Nothing but the lines from the one that holds "You are a GUI" through the end of the material should be repeated, each exactly as it stands, and pictures stay out.

DATA FOR PROCESSING:
- - - -

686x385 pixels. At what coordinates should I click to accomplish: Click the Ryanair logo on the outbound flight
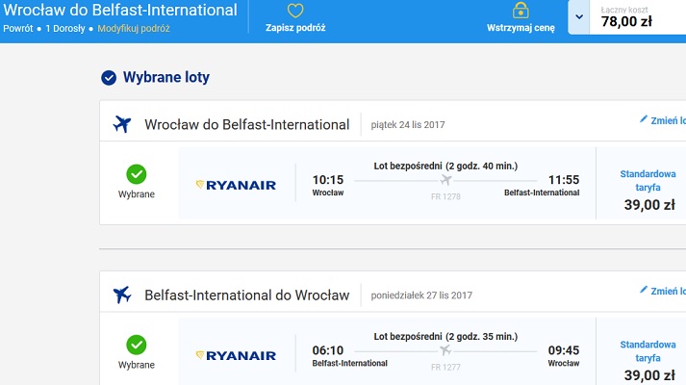point(237,185)
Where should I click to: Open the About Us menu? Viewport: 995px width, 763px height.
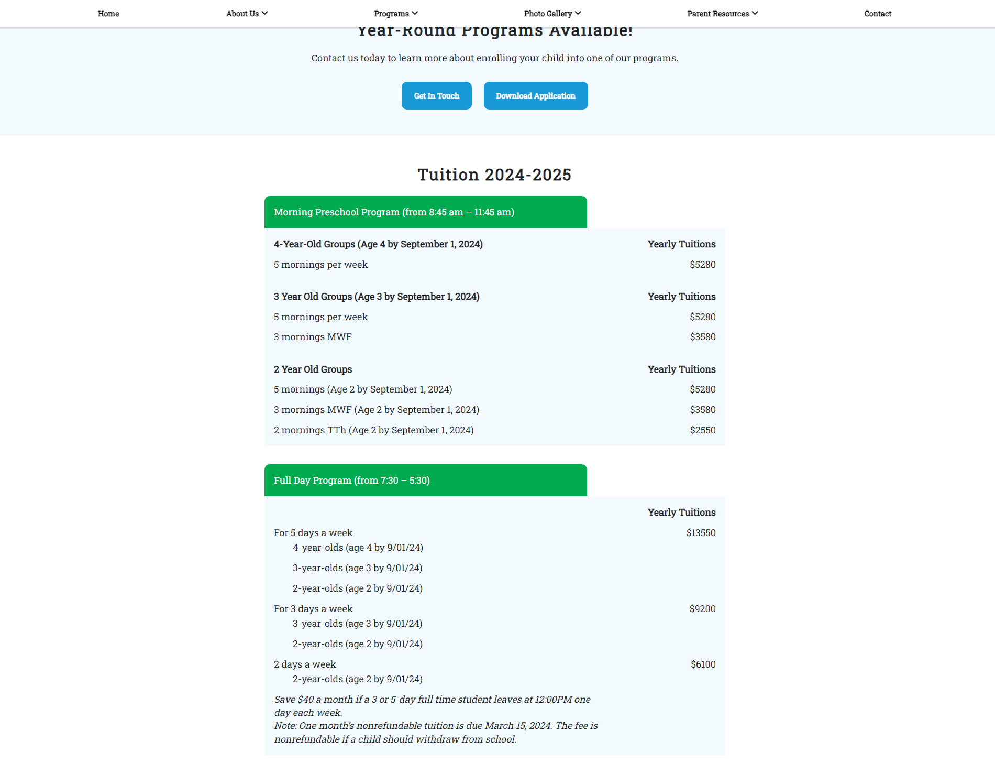pyautogui.click(x=242, y=14)
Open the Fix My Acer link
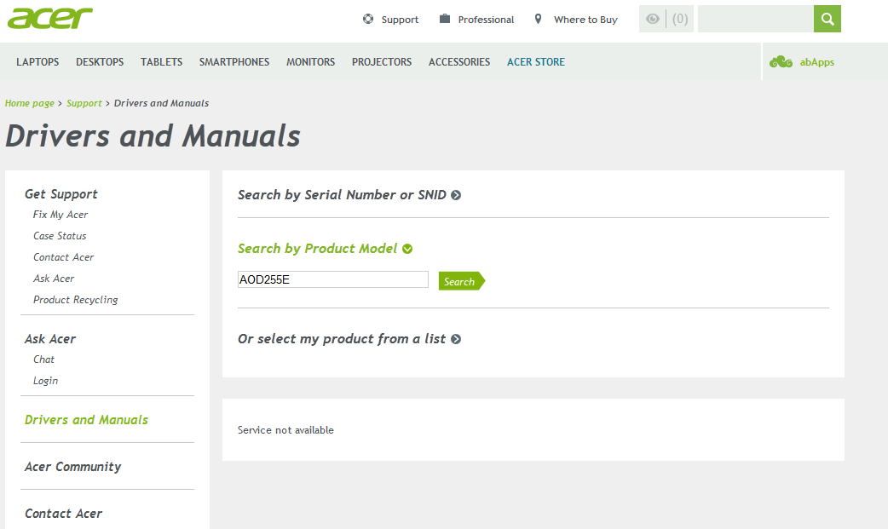This screenshot has height=529, width=888. pyautogui.click(x=61, y=215)
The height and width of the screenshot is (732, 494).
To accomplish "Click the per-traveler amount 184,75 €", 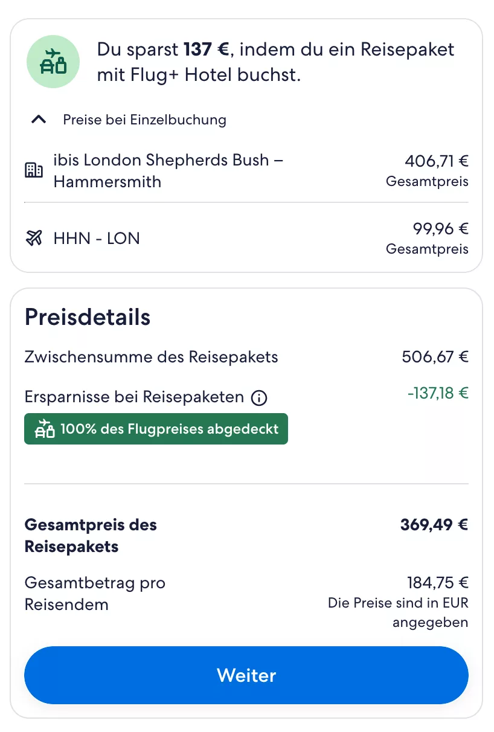I will tap(437, 583).
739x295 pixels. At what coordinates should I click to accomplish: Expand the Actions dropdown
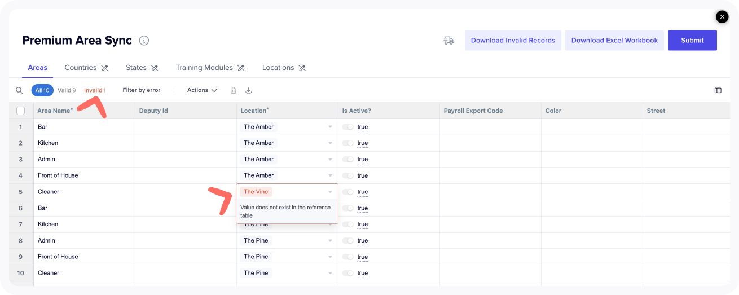click(202, 90)
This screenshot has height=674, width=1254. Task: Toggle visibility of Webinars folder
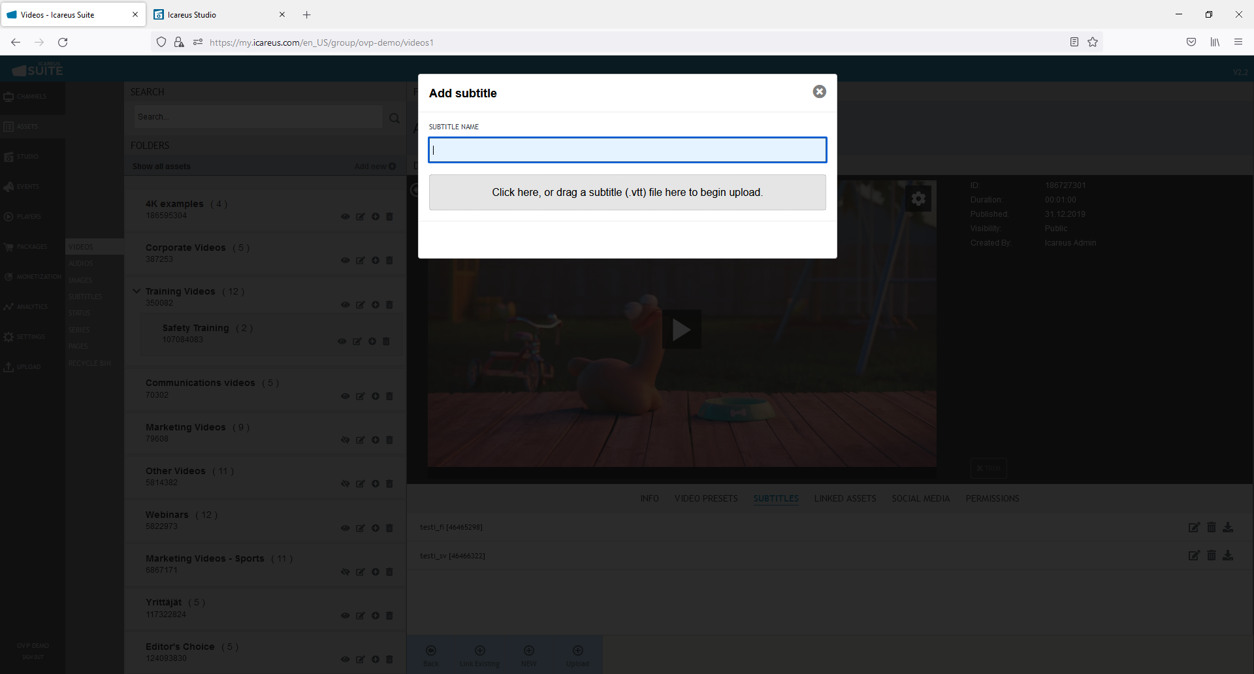345,528
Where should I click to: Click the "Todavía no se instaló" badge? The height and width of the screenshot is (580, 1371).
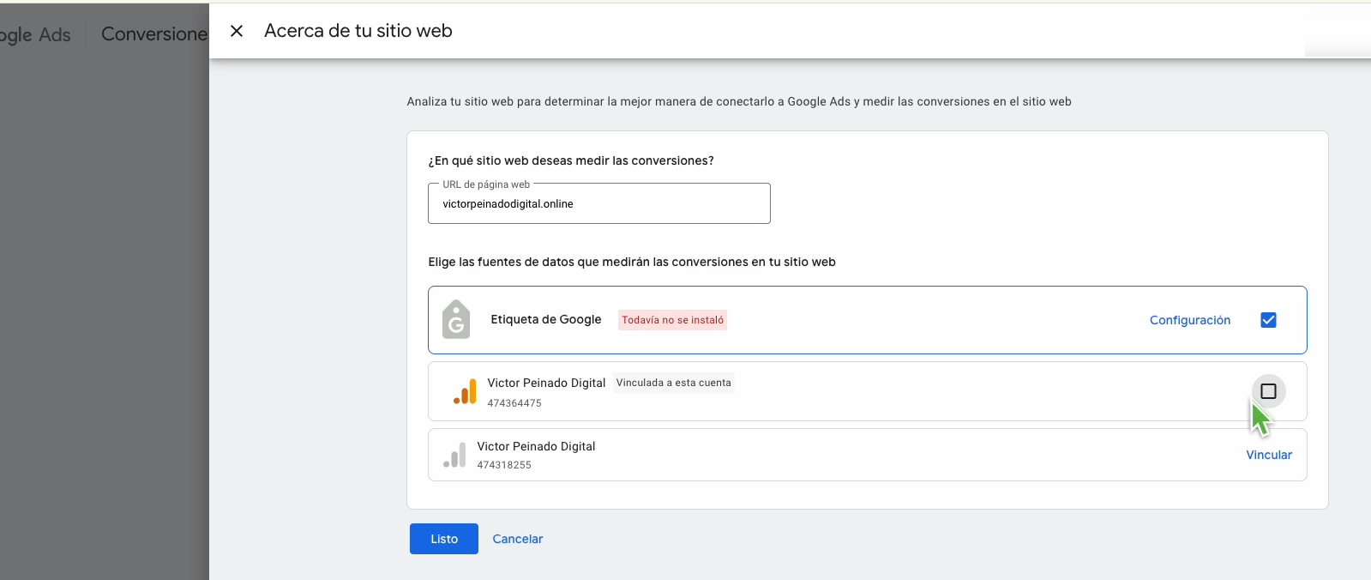click(672, 320)
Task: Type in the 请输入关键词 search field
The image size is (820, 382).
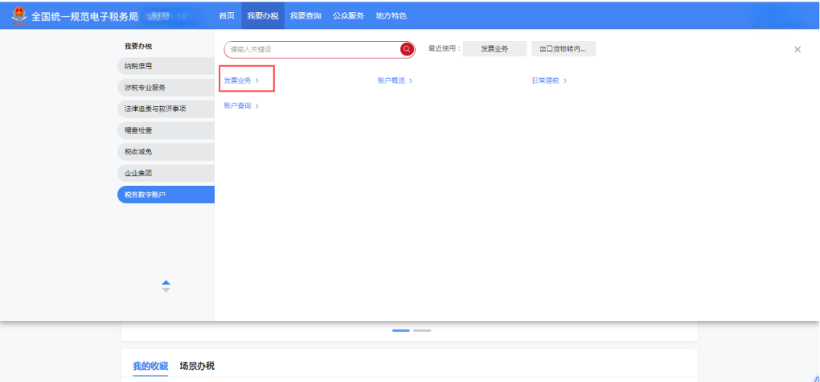Action: (311, 49)
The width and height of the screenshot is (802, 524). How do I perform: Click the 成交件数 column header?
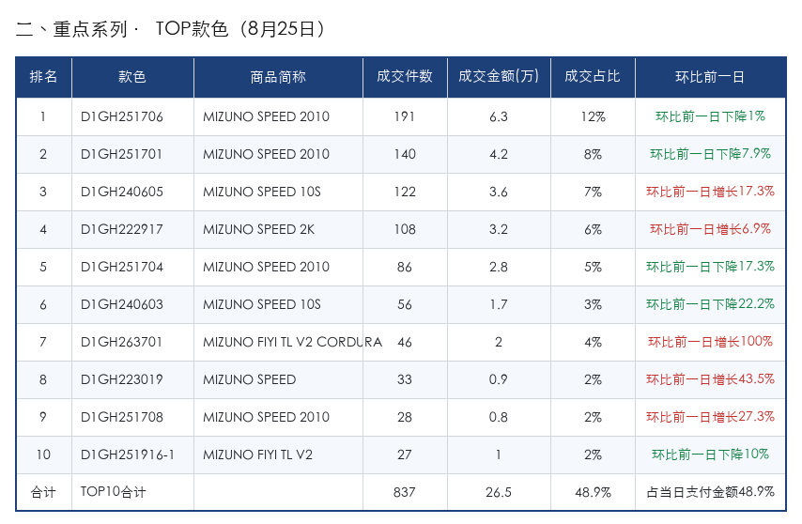coord(405,77)
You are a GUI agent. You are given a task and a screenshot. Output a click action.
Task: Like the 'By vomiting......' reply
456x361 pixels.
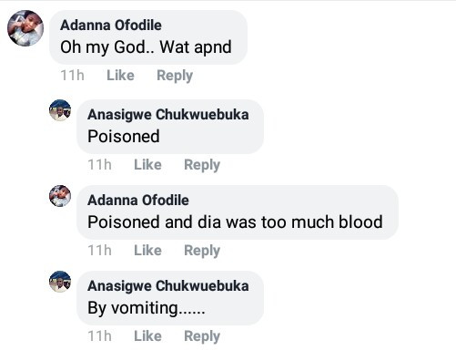pyautogui.click(x=147, y=336)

- - - -

TASK SOLUTION:
You are a GUI agent. You are given a task and a screenshot. Output a click action.
Task: Like the 'By vomiting......' reply
456x361 pixels.
pyautogui.click(x=147, y=336)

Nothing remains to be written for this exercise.